Improvement of electrocoagulation process on hexavalent chromium removal with the use of polyaluminum chloride as coagulant

Abstract

In the first phase of this study, effects of different parameters, including initial pH, applied current density, reaction time and initial chromium concentrations on the chromium removal efficiency, were investigated in electrocoagulation process. The results showed that the maximum removal efficiency of 78.8% was achieved at pH 3, current density of 12.5 mA/cm2, and initial concentration of 50 mg/L. In the next phase, effect of adding polyaluminum chloride—as a conventional coagulant—to electrocoagulation process in order to have higher chromium removal efficiency and lower energy and electrode consumption was assessed. According to the results of this phase, the increase in polyaluminum chloride dosage to 1250 mg/L was beneficial for enhancing hexavalent chromium removal efficiency from 60.2 to 96.4% at pH 7, current density of 8.33 mA/cm2 and initial concentration of 50 mg/L. Furthermore, adding PACl to the process led to reduction of considerable amount of energy and electrode mass depletion in comparison with the electrocoagulation process. In the last phase, response surface methodology (RSM) was employed to optimize five operating variables.

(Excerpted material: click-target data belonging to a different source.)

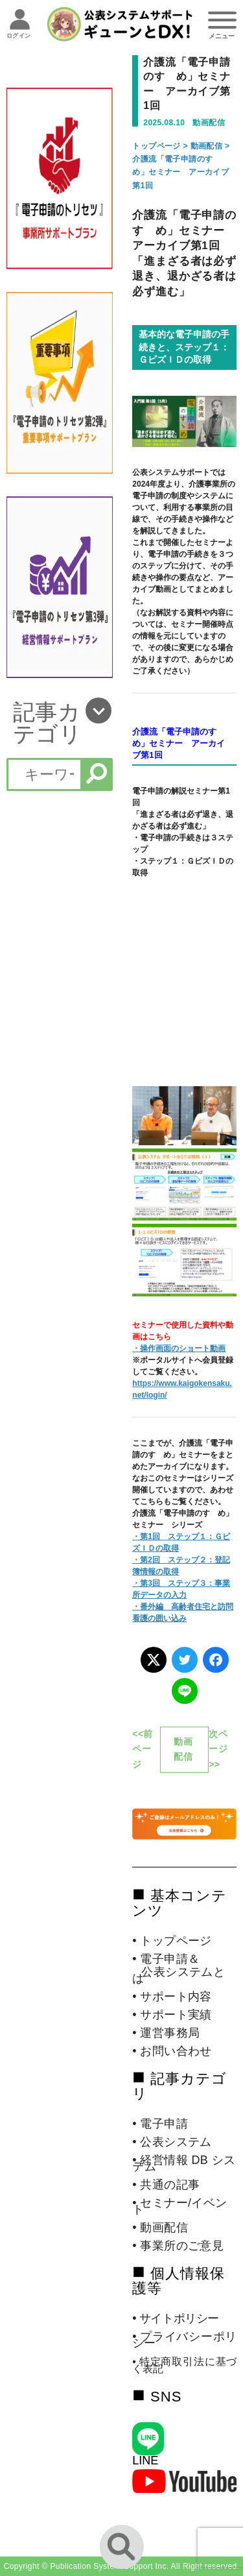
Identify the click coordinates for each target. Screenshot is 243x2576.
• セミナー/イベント (179, 2206)
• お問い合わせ (172, 2051)
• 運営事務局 (166, 2032)
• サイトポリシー (175, 2318)
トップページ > (161, 146)
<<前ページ (142, 1749)
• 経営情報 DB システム (183, 2163)
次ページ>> (218, 1749)
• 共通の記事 (166, 2184)
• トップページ (172, 1940)
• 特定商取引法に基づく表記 (184, 2365)
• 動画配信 (160, 2227)
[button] (58, 723)
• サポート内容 (172, 1996)
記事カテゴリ (47, 722)
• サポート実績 (172, 2014)
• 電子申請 (160, 2123)
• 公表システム (172, 2141)
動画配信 (207, 146)
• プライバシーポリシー (184, 2340)
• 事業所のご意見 (178, 2245)
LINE (145, 2460)
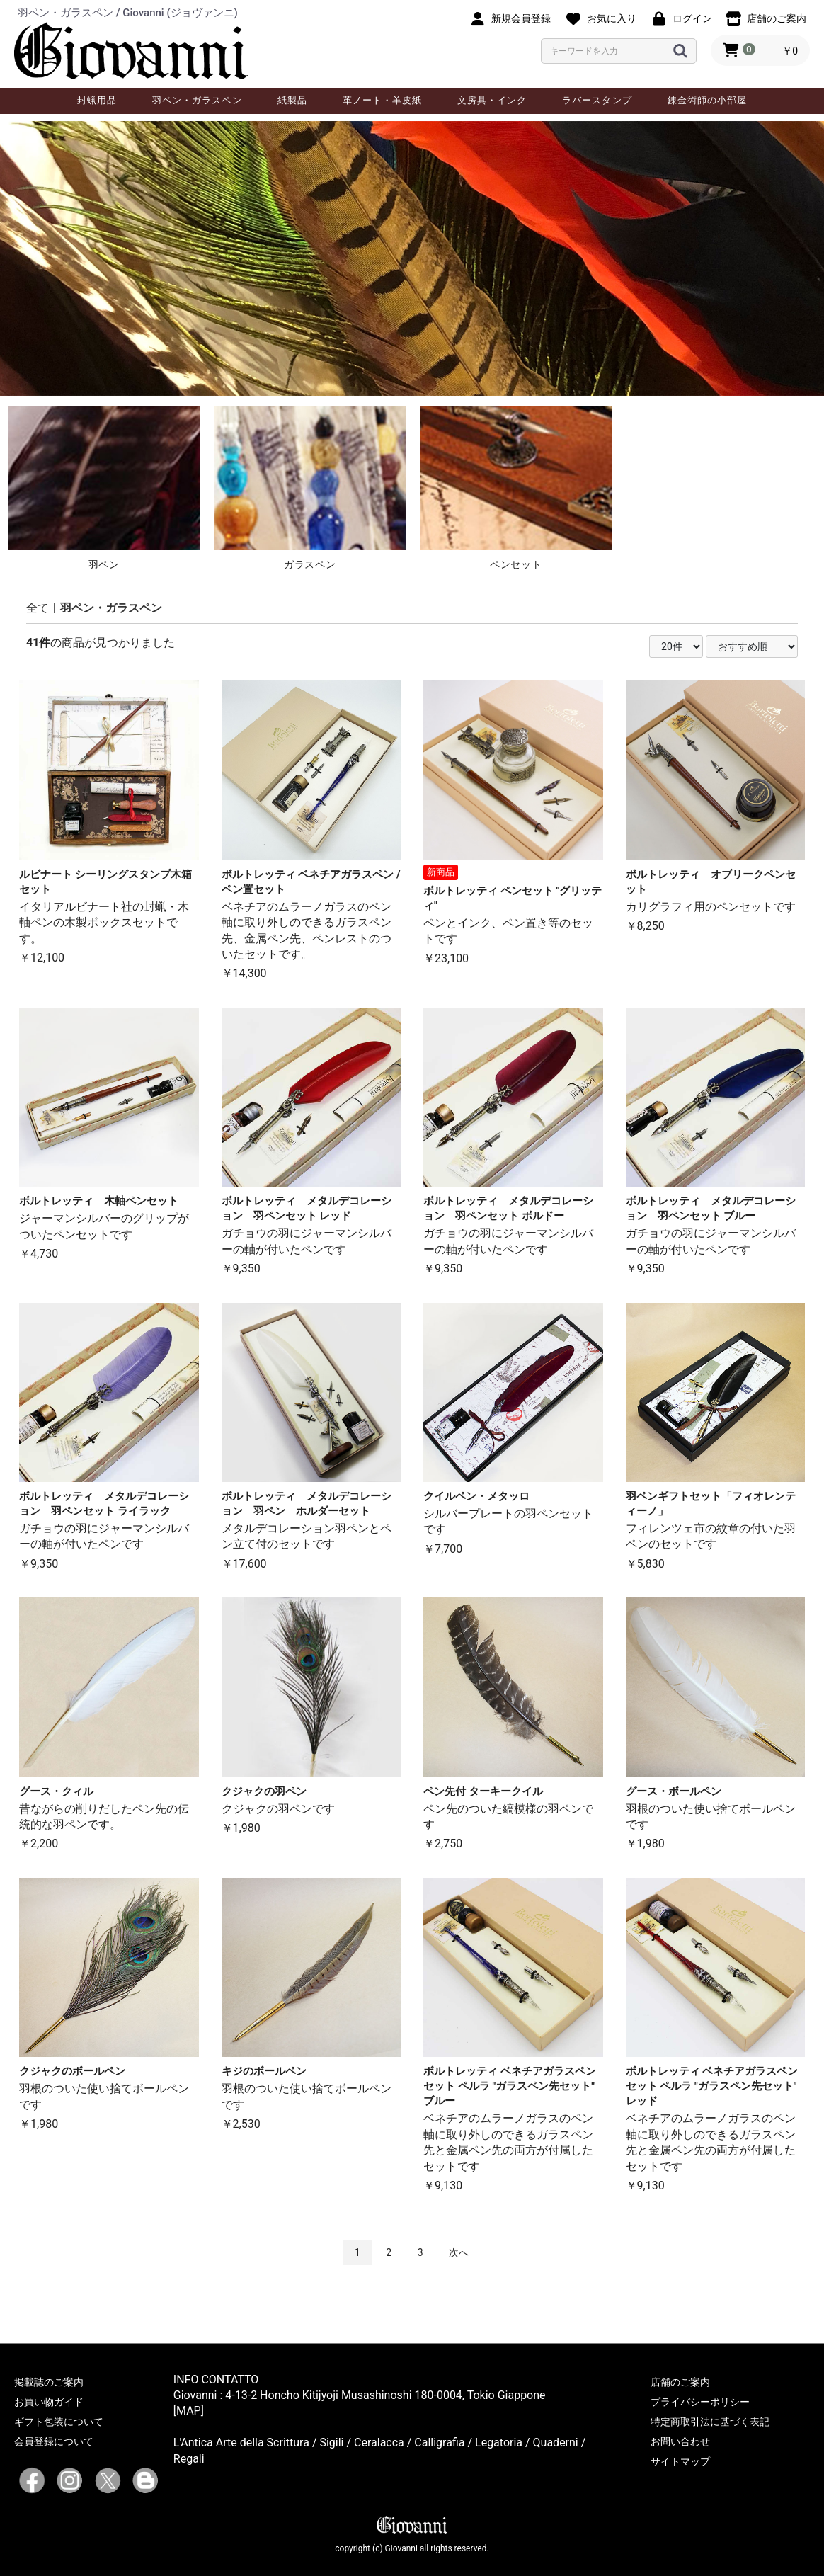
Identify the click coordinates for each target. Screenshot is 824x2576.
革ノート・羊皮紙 (382, 100)
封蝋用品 (97, 100)
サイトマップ (680, 2461)
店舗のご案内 (680, 2382)
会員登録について (53, 2441)
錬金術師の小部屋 (707, 100)
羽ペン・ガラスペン (196, 100)
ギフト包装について (58, 2421)
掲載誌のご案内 (49, 2382)
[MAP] (188, 2410)
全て (37, 608)
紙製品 (292, 100)
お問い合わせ (680, 2441)
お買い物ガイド (49, 2401)
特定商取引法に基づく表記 (710, 2421)
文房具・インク (492, 100)
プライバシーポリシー (700, 2401)
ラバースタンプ (596, 100)
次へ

According to the analysis of variance results, the R2 values of 99.3% for chromium removal efficiency indicating that the accuracy of the polynomial model is acceptable. The optimum value of initial pH, current density, initial chromium concentration, reaction time and dosage of polyaluminum chloride were 5, 8.33 mA/cm2, 50 mg/L, 40 min and 1000 mg/L, respectively. Chromium removal of 93% was observed in the experiment at optimum conditions, which was close to the model predicted result of 87.27%.